Selected passage:
┄┄┄┄┄┄┄┄┄┄┄┄┄┄┄┄┄┄┄┄
Of course, in the present case, plaintiff makes precisely such allegations of a company-wide, uniform policy, and offers just such evidence of additional workers who wish to opt-in. In Braun, the plaintiffs argued that they were not paid for work performed before and after their official shift. Their evidence, however, related to one facility only, and the court recognized that such additional work might well have been caused by the decisions of "a handful of rogue' supervisors" in plaintiff's local facility. Here, the plaintiff's allegations relate to a company-wide policy in how Henry treats its drivers. The drivers are employed pursuant to a standard form Cartage Agreement. All of the evidence presented to the court from both sides indicates that the decision to treat drivers as independent contractors is a company-wide policy.

As noted earlier, Henry offers various justifications, such as the demands of customers, for the conditions faced by the drivers. Such rationales again may be relevant to the second stage in the process, or may serve to defeat plaintiff's FLSA claim on the merits. But such justifications are company-wide considerations. Despite the opportunity to present extensive evidence from its corporate officers, Henry has done nothing to indicate that its treatment of drivers is one thing in Seattle and something else in Phoenix.

The court therefore declines to modify the proposed class, and declines to modify the proposed class to reflect such a geographic limitation. In addition, the court denies the request to modify the proposed class notice to issue a warning that opt-in plaintiffs may be subject to a counterclaim for indemnification.

Plaintiff cites two cases to support its warning suggestion. In both Dobbins v. Scriptfleet, Inc., No. 11-1923-T, 2012 WL 2282560 (M.D. Fla. June 18, 2012) and Spellman v. American Eagle Express, 680 F.Supp.2d 188, 190 (D.D.C. 2010), the courts denied motions to dismiss the defendants' indemnification counterclaims. In each instance, the counterclaim was advanced only against the named plaintiffs (and, in Dobbins, her attorneys). Neither case was before the court for certification, and neither addressed the content of the conditional class notice. Nothing in either opinion suggests the court would approve such a warning to opt-in plaintiffs. Whether the defendant might ultimately be entitled to indemnification is an entirely separately question from whether warnings should be included in the class notice. Thus, while prevailing defendants in federal civil litigation are generally entitled to an award of costs, courts typically refuse requests to include a warning of possible costs in a class notice. See, e.g., Williams v. U.S. Bank Nat. Ass'n, 290 F.R.D. 600, 613 (E.D. Cal. 2013) (noting chilling effect of such notice); Martinez v. Cargill Meat Solutions, 265 F.R.D. 490, 500 (Neb. 2009); Littlefield v. Dealer Warranty Services, 679 F.Supp.2d 1014, 1019 (E.D. Mo. 2010). Given the absence of any relevant authority, and the broad and remedial purpose underlying the FLSA, the court declines to include the proposed warning.
┄┄┄┄┄┄┄┄┄┄┄┄┄┄┄┄┄┄┄┄
Check your understanding:
[1] Answer these questions from the court opinion, one line each:
(a) In Braun, what did the plaintiffs argue they were not paid for?
(b) Under what standard form agreement are the drivers employed?
(c) Which two cities does the court use to say Henry has not shown its treatment of drivers differs by location?
[2] What does the court opinion say, word for word, in everything from "As noted earlier, Henry" down to "else in Phoenix."? Retype that part without any changes.
The material that follows has no connection to the court opinion.
┄┄┄┄┄┄┄┄┄┄┄┄┄┄┄┄┄┄┄┄
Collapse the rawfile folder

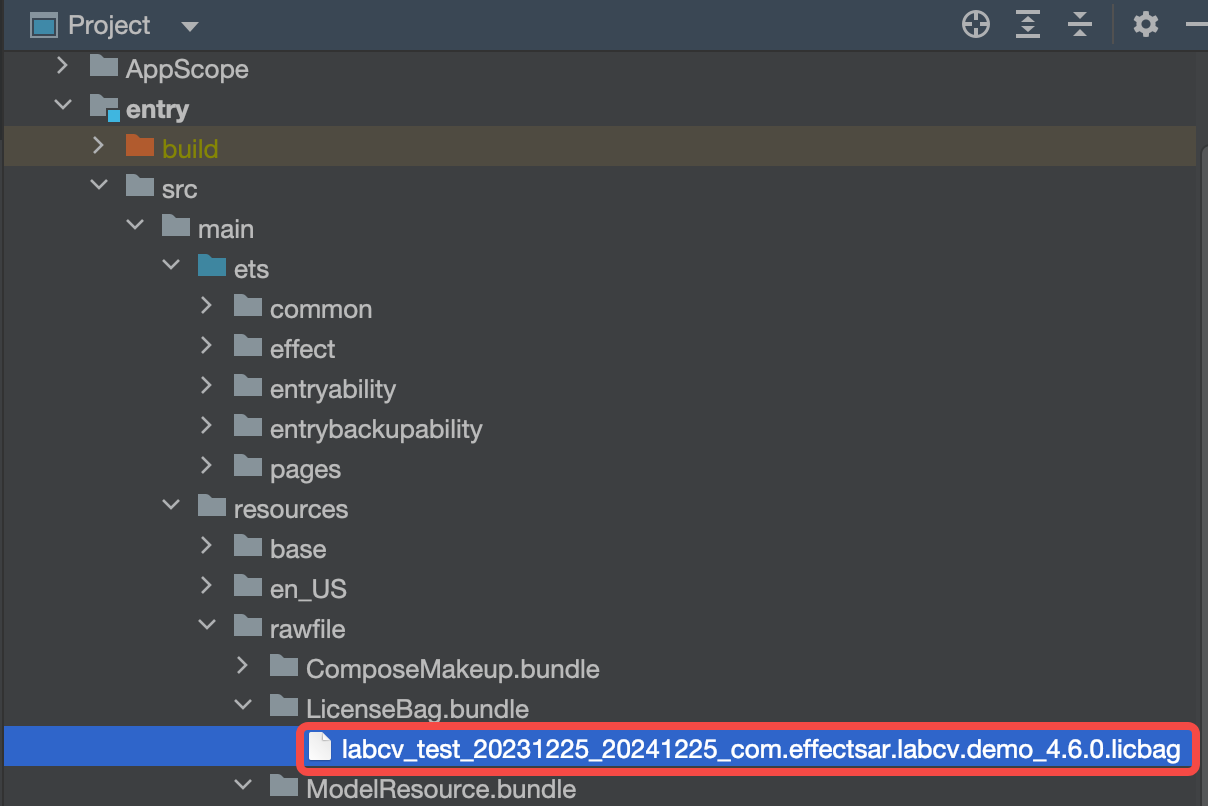click(206, 626)
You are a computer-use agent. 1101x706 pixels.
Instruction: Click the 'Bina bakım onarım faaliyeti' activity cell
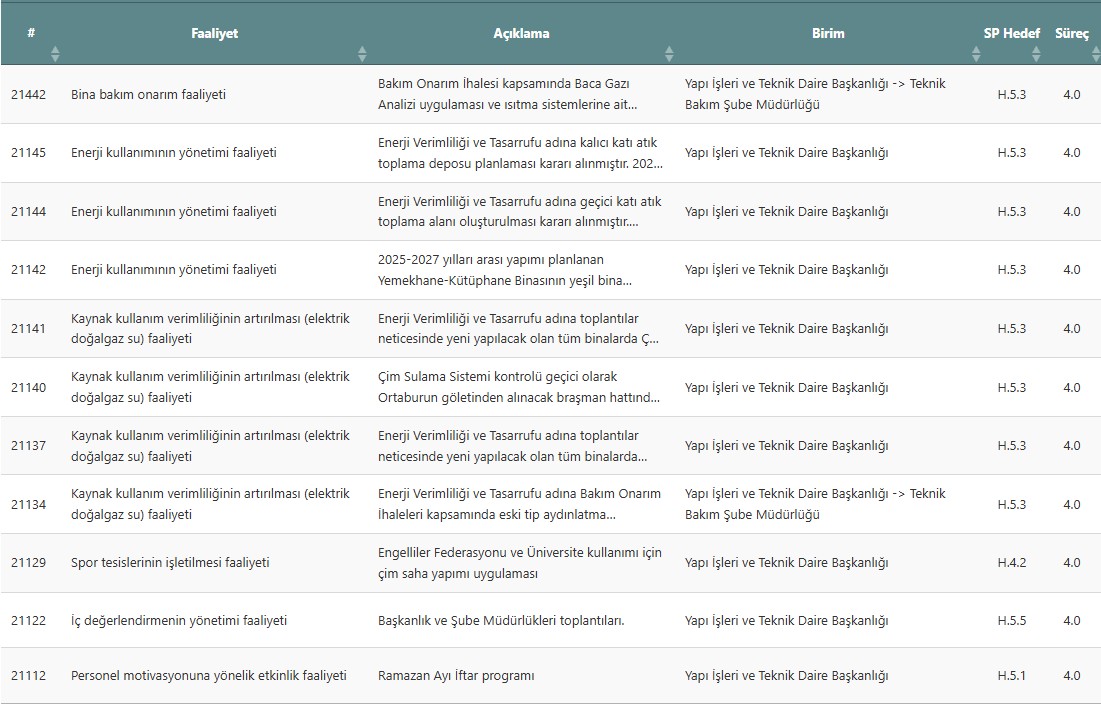point(148,95)
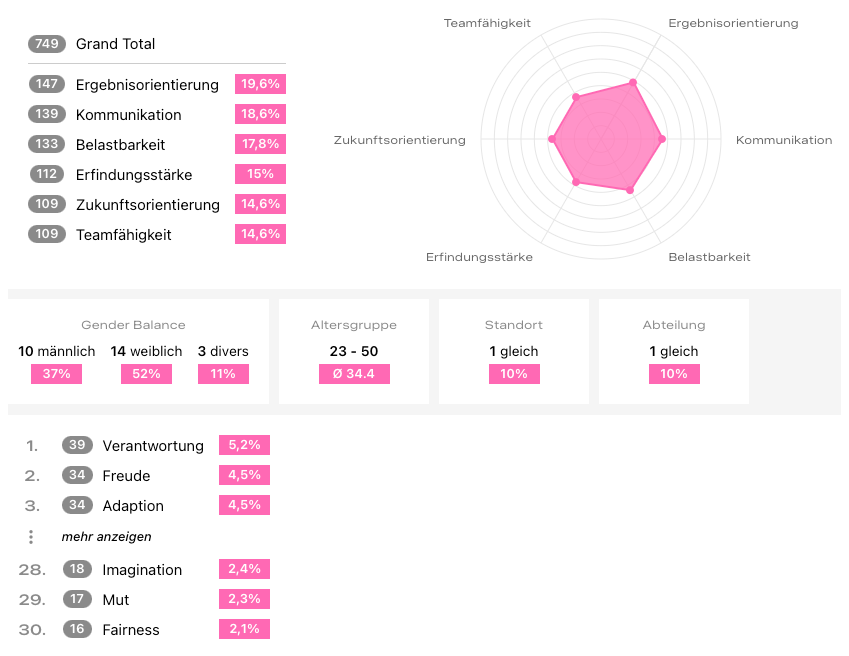
Task: Expand list via 'mehr anzeigen'
Action: point(106,537)
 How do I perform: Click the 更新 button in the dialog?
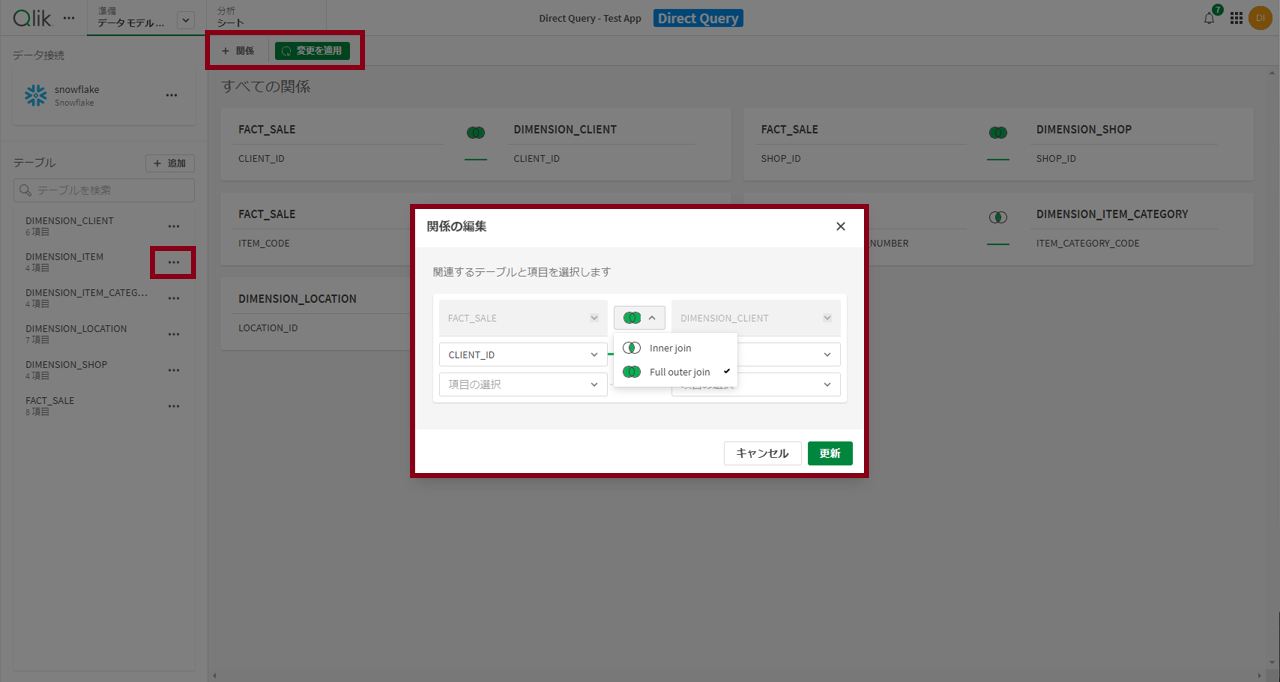point(830,452)
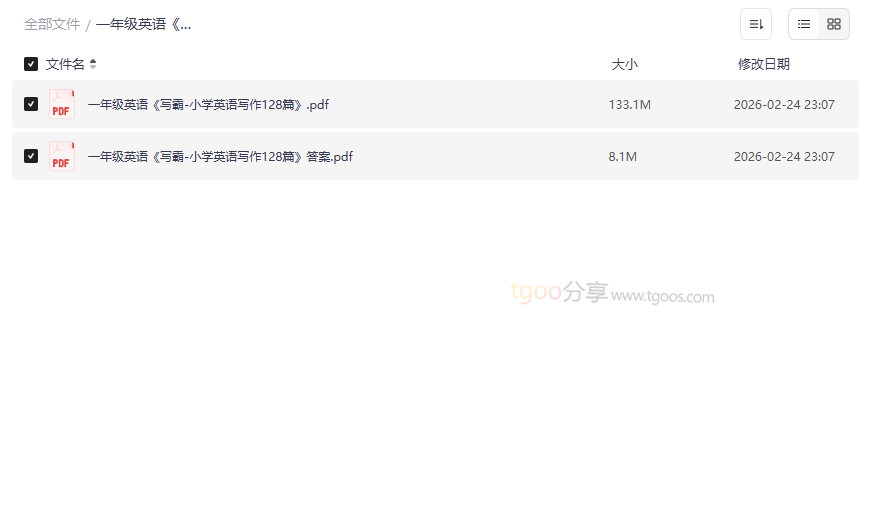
┄┄┄┄┄┄┄┄┄┄┄┄┄┄┄┄┄┄┄┄
Answers by task:
[1]
(a) Work performed before and after their official shift.
(b) A standard form Cartage Agreement.
(c) Seattle and Phoenix.

[2]
As noted earlier, Henry offers various justifications, such as the demands of customers, for the conditions faced by the drivers. Such rationales again may be relevant to the second stage in the process, or may serve to defeat plaintiff's FLSA claim on the merits. But such justifications are company-wide considerations. Despite the opportunity to present extensive evidence from its corporate officers, Henry has done nothing to indicate that its treatment of drivers is one thing in Seattle and something else in Phoenix.